> [EXERCISE DESCRIPTION] Transcribe only the part of the listing below that begins at the line containing "[application] (187, 299)" and runs to its final line, keeping both ends.

EXTRACTED MATERIAL section start

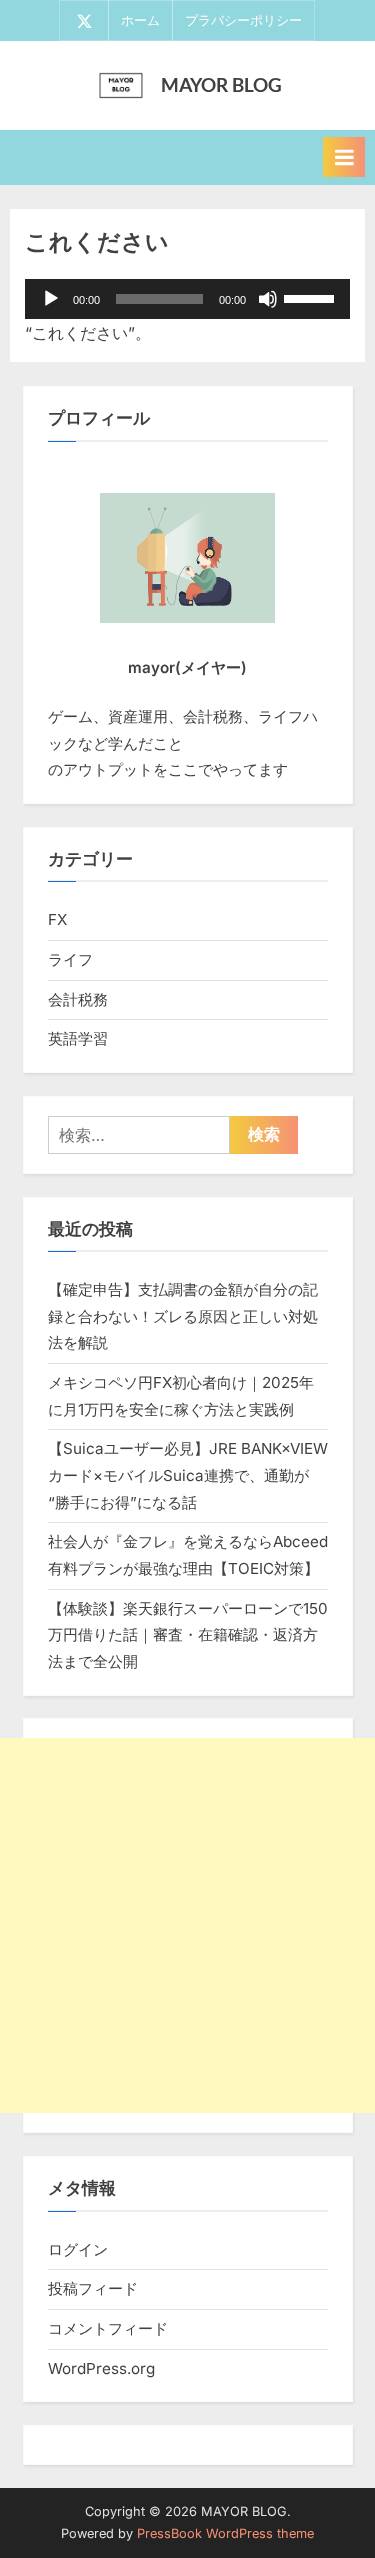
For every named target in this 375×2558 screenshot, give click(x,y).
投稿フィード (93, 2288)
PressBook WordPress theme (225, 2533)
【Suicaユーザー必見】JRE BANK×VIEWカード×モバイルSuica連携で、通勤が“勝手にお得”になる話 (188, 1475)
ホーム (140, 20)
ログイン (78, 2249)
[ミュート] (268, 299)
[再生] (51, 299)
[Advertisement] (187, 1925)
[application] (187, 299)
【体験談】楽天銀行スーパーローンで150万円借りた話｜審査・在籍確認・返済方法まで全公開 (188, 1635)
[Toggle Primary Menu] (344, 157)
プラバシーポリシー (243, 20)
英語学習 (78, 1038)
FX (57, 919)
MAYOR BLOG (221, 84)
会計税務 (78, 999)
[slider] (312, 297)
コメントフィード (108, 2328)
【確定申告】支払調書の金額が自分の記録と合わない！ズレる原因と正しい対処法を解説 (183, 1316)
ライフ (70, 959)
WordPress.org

EXTRACTED MATERIAL section end

> [SOLUTION FOR THIS PROBLEM]
[application] (187, 299)
【体験談】楽天銀行スーパーローンで150万円借りた話｜審査・在籍確認・返済方法まで全公開 (188, 1635)
[Toggle Primary Menu] (344, 157)
プラバシーポリシー (243, 20)
英語学習 (78, 1038)
FX (57, 919)
MAYOR BLOG (221, 84)
会計税務 (78, 999)
[slider] (312, 297)
コメントフィード (108, 2328)
【確定申告】支払調書の金額が自分の記録と合わない！ズレる原因と正しい対処法を解説 (183, 1316)
ライフ (70, 959)
WordPress.org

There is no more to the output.